En 2023, plus de 500 000 Afghans ont été expulsés du Pakistan. En Iran, les chiffres ne cessent de grimper. Des enfants nés à Téhéran ou Mashhad sont brutalement renvoyés dans un Afghanistan qu’ils n’ont jamais connu. À leur arrivée, c’est la désillusion : bidonvilles autour de Kaboul, absence d’eau, chômage endémique, écoles fermées, et femmes privées de toute autonomie.

Les talibans, eux, ferment les yeux. Pire, ils suspendent les services consulaires de leur propre ambassade à Téhéran, laissant les réfugiés sans papiers, sans recours, sans voix.

La logique du pouvoir contre la logique de la foi

Ce que révèle cette alliance contre nature entre Akhundzada et les mollahs, c’est le triomphe du cynisme politique sur toute cohérence religieuse. D’un côté, un régime chiite obsédé par l’exportation de sa révolution islamique. De l’autre, un pouvoir sunnite qui prêche la pureté idéologique et l’exclusion des infidèles. Leur point commun ? Le rejet des droits humains, la répression des femmes, la méfiance envers le pluralisme, et la volonté de se maintenir au pouvoir à tout prix.

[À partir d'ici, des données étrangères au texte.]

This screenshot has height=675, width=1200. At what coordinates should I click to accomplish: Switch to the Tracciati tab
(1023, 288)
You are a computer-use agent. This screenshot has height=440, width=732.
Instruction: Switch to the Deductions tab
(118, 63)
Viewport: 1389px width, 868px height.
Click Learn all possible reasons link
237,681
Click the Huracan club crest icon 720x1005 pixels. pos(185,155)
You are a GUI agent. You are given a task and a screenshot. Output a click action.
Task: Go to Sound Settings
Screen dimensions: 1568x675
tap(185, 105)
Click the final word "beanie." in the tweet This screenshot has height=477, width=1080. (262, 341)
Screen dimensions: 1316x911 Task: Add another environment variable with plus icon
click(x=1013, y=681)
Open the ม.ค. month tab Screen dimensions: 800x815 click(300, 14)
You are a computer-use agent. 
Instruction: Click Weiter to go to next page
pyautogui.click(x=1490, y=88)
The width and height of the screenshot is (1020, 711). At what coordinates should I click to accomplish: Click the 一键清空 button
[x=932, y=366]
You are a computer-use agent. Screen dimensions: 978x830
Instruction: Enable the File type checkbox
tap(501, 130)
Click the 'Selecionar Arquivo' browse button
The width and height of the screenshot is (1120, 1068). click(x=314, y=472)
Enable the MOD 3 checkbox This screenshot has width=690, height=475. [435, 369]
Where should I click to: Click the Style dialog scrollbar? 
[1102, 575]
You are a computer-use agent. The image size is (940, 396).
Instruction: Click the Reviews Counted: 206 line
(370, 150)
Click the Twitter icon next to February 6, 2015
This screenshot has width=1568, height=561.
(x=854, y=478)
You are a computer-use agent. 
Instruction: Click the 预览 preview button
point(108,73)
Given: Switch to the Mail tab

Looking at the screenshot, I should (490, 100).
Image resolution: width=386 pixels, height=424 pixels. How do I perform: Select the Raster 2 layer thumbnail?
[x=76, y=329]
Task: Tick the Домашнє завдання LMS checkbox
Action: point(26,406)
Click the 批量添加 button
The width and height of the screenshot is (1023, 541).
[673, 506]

Le peuple afghan, lui, est instrumentalisé, déplacé, exploité. Il est devenu la monnaie d’échange d’une diplomatie autoritaire où les exilés ne sont que des chiffres, les femmes des ombres, les jeunes des dangers potentiels à neutraliser.

Un avertissement à la communauté internationale

Tant que la communauté internationale tolérera cette duplicité — des régimes qui expulsent en masse tout en dialoguant en coulisses —, la crise afghane s’aggravera. Ce n’est pas en consolidant les talibans par la reconnaissance régionale qu’on ramènera la stabilité. Et ce n’est pas en livrant les réfugiés à un pouvoir misogyne et sectaire qu’on servira la paix.

Le rapprochement entre les talibans et les mollahs iraniens n’est pas un pas vers la stabilité. C’est l’alliance de deux régimes religieux contre leurs peuples. Et il est grand temps que ceux qui défendent les droits humains cessent de les abandonner à la logique du pouvoir.